(Source data)
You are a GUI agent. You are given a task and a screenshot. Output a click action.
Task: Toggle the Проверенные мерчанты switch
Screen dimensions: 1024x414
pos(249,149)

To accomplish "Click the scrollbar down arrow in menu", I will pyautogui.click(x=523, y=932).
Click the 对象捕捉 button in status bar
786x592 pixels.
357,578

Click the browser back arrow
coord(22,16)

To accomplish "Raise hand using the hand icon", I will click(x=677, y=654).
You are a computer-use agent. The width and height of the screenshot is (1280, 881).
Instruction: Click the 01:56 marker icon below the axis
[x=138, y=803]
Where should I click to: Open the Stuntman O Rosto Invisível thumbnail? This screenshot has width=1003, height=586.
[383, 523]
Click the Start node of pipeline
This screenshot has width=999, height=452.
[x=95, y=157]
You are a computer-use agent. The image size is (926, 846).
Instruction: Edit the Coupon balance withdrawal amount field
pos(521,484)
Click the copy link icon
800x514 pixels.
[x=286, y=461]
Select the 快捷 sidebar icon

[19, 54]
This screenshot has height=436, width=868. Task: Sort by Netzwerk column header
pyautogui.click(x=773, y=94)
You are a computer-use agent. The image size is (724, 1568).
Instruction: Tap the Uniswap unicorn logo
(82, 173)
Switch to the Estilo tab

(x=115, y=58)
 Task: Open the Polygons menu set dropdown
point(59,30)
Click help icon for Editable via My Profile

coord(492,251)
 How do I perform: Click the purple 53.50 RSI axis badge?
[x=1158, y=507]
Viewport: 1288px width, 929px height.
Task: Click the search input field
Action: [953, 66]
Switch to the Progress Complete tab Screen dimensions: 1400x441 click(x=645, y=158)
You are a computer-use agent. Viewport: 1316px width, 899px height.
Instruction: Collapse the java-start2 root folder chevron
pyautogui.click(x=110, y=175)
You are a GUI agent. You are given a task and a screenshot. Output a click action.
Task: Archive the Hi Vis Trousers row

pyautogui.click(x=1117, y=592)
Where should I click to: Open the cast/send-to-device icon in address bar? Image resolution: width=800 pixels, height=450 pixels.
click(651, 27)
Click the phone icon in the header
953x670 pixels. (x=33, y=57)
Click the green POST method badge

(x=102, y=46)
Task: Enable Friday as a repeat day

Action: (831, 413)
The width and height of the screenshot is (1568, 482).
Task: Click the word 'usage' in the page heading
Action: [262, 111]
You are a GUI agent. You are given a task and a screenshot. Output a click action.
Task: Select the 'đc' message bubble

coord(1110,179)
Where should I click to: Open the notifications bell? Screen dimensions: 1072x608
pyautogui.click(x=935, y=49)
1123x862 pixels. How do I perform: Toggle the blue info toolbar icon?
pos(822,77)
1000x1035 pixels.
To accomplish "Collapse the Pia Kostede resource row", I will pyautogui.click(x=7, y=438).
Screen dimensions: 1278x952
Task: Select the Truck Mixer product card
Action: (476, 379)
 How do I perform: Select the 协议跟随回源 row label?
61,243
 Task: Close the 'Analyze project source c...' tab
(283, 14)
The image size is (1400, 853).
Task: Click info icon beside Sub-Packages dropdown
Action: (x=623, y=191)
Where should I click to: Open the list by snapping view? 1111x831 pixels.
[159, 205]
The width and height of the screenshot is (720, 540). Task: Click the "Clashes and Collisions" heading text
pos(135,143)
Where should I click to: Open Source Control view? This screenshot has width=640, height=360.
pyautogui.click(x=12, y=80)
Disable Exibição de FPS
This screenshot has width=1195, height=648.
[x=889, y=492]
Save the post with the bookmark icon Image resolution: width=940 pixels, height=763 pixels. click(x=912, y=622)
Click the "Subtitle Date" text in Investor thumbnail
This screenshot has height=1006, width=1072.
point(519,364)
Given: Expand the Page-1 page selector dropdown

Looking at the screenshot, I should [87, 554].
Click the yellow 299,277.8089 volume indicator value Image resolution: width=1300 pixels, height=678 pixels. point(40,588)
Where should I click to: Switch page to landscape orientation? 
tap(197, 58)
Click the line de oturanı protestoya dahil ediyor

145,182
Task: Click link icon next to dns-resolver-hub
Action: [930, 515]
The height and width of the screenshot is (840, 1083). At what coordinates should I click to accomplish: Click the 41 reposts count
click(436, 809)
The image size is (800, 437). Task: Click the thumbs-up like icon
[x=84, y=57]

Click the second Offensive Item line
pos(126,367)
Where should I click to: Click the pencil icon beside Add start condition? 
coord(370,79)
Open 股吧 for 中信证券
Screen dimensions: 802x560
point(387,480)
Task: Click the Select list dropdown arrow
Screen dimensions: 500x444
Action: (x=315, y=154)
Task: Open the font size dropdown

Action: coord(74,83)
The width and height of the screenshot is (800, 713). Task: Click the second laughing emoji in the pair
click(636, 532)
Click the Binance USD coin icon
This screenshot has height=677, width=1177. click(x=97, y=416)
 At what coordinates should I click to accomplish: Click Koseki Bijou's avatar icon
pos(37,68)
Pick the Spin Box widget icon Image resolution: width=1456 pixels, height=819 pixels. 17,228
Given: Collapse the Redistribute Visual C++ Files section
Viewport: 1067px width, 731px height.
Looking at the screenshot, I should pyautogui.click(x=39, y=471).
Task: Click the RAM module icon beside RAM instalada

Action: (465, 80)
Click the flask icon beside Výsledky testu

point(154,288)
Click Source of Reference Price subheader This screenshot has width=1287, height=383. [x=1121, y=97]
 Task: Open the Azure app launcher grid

● The problem: Nothing is to be left out, and every entry is to be transcribed exactly.

● Expected answer:
You are a GUI agent. You are given a task and a screenshot. Output a click action.
Task: Toggle the Проверенные мерчанты switch
Screen dimensions: 1024x414
pos(249,149)

To accomplish "Click the scrollbar down arrow in menu", I will pyautogui.click(x=523, y=932).
Click the 对象捕捉 button in status bar
786x592 pixels.
357,578

Click the browser back arrow
coord(22,16)

To accomplish "Raise hand using the hand icon", I will click(x=677, y=654).
You are a computer-use agent. The width and height of the screenshot is (1280, 881).
Instruction: Click the 01:56 marker icon below the axis
[x=138, y=803]
Where should I click to: Open the Stuntman O Rosto Invisível thumbnail? This screenshot has width=1003, height=586.
[383, 523]
Click the Start node of pipeline
This screenshot has width=999, height=452.
[x=95, y=157]
You are a computer-use agent. The image size is (926, 846).
Instruction: Edit the Coupon balance withdrawal amount field
pos(521,484)
Click the copy link icon
800x514 pixels.
[x=286, y=461]
Select the 快捷 sidebar icon

[19, 54]
This screenshot has height=436, width=868. Task: Sort by Netzwerk column header
pyautogui.click(x=773, y=94)
You are a computer-use agent. The image size is (724, 1568).
Instruction: Tap the Uniswap unicorn logo
(82, 173)
Switch to the Estilo tab

(x=115, y=58)
 Task: Open the Polygons menu set dropdown
point(59,30)
Click help icon for Editable via My Profile

coord(492,251)
 How do I perform: Click the purple 53.50 RSI axis badge?
[x=1158, y=507]
Viewport: 1288px width, 929px height.
Task: Click the search input field
Action: [953, 66]
Switch to the Progress Complete tab Screen dimensions: 1400x441 click(x=645, y=158)
You are a computer-use agent. Viewport: 1316px width, 899px height.
Instruction: Collapse the java-start2 root folder chevron
pyautogui.click(x=110, y=175)
You are a GUI agent. You are given a task and a screenshot. Output a click action.
Task: Archive the Hi Vis Trousers row

pyautogui.click(x=1117, y=592)
Where should I click to: Open the cast/send-to-device icon in address bar? Image resolution: width=800 pixels, height=450 pixels.
click(651, 27)
Click the phone icon in the header
953x670 pixels. (x=33, y=57)
Click the green POST method badge

(x=102, y=46)
Task: Enable Friday as a repeat day

Action: (831, 413)
The width and height of the screenshot is (1568, 482).
Task: Click the word 'usage' in the page heading
Action: [262, 111]
You are a GUI agent. You are given a task and a screenshot. Output a click action.
Task: Select the 'đc' message bubble

coord(1110,179)
Where should I click to: Open the notifications bell? Screen dimensions: 1072x608
pyautogui.click(x=935, y=49)
1123x862 pixels. How do I perform: Toggle the blue info toolbar icon?
pos(822,77)
1000x1035 pixels.
To accomplish "Collapse the Pia Kostede resource row", I will pyautogui.click(x=7, y=438).
Screen dimensions: 1278x952
Task: Select the Truck Mixer product card
Action: (476, 379)
 How do I perform: Select the 协议跟随回源 row label?
61,243
 Task: Close the 'Analyze project source c...' tab
(283, 14)
The image size is (1400, 853).
Task: Click info icon beside Sub-Packages dropdown
Action: (x=623, y=191)
Where should I click to: Open the list by snapping view? 1111x831 pixels.
[159, 205]
The width and height of the screenshot is (720, 540). Task: Click the "Clashes and Collisions" heading text
pos(135,143)
Where should I click to: Open Source Control view? This screenshot has width=640, height=360.
pyautogui.click(x=12, y=80)
Disable Exibição de FPS
This screenshot has width=1195, height=648.
[x=889, y=492]
Save the post with the bookmark icon Image resolution: width=940 pixels, height=763 pixels. click(x=912, y=622)
Click the "Subtitle Date" text in Investor thumbnail
This screenshot has height=1006, width=1072.
point(519,364)
Given: Expand the Page-1 page selector dropdown

Looking at the screenshot, I should [87, 554].
Click the yellow 299,277.8089 volume indicator value Image resolution: width=1300 pixels, height=678 pixels. point(40,588)
Where should I click to: Switch page to landscape orientation? 
tap(197, 58)
Click the line de oturanı protestoya dahil ediyor

145,182
Task: Click link icon next to dns-resolver-hub
Action: [930, 515]
The height and width of the screenshot is (840, 1083). At what coordinates should I click to accomplish: Click the 41 reposts count
click(436, 809)
The image size is (800, 437). Task: Click the thumbs-up like icon
[x=84, y=57]

Click the second Offensive Item line
pos(126,367)
Where should I click to: Click the pencil icon beside Add start condition? 
coord(370,79)
Open 股吧 for 中信证券
Screen dimensions: 802x560
point(387,480)
Task: Click the Select list dropdown arrow
Screen dimensions: 500x444
Action: (x=315, y=154)
Task: Open the font size dropdown

Action: coord(74,83)
The width and height of the screenshot is (800, 713). Task: Click the second laughing emoji in the pair
click(636, 532)
Click the Binance USD coin icon
This screenshot has height=677, width=1177. click(x=97, y=416)
 At what coordinates should I click to accomplish: Click Koseki Bijou's avatar icon
pos(37,68)
Pick the Spin Box widget icon Image resolution: width=1456 pixels, height=819 pixels. 17,228
Given: Collapse the Redistribute Visual C++ Files section
Viewport: 1067px width, 731px height.
Looking at the screenshot, I should pyautogui.click(x=39, y=471).
Task: Click the RAM module icon beside RAM instalada

Action: (465, 80)
Click the flask icon beside Výsledky testu

point(154,288)
Click Source of Reference Price subheader This screenshot has width=1287, height=383. [x=1121, y=97]
 Task: Open the Azure app launcher grid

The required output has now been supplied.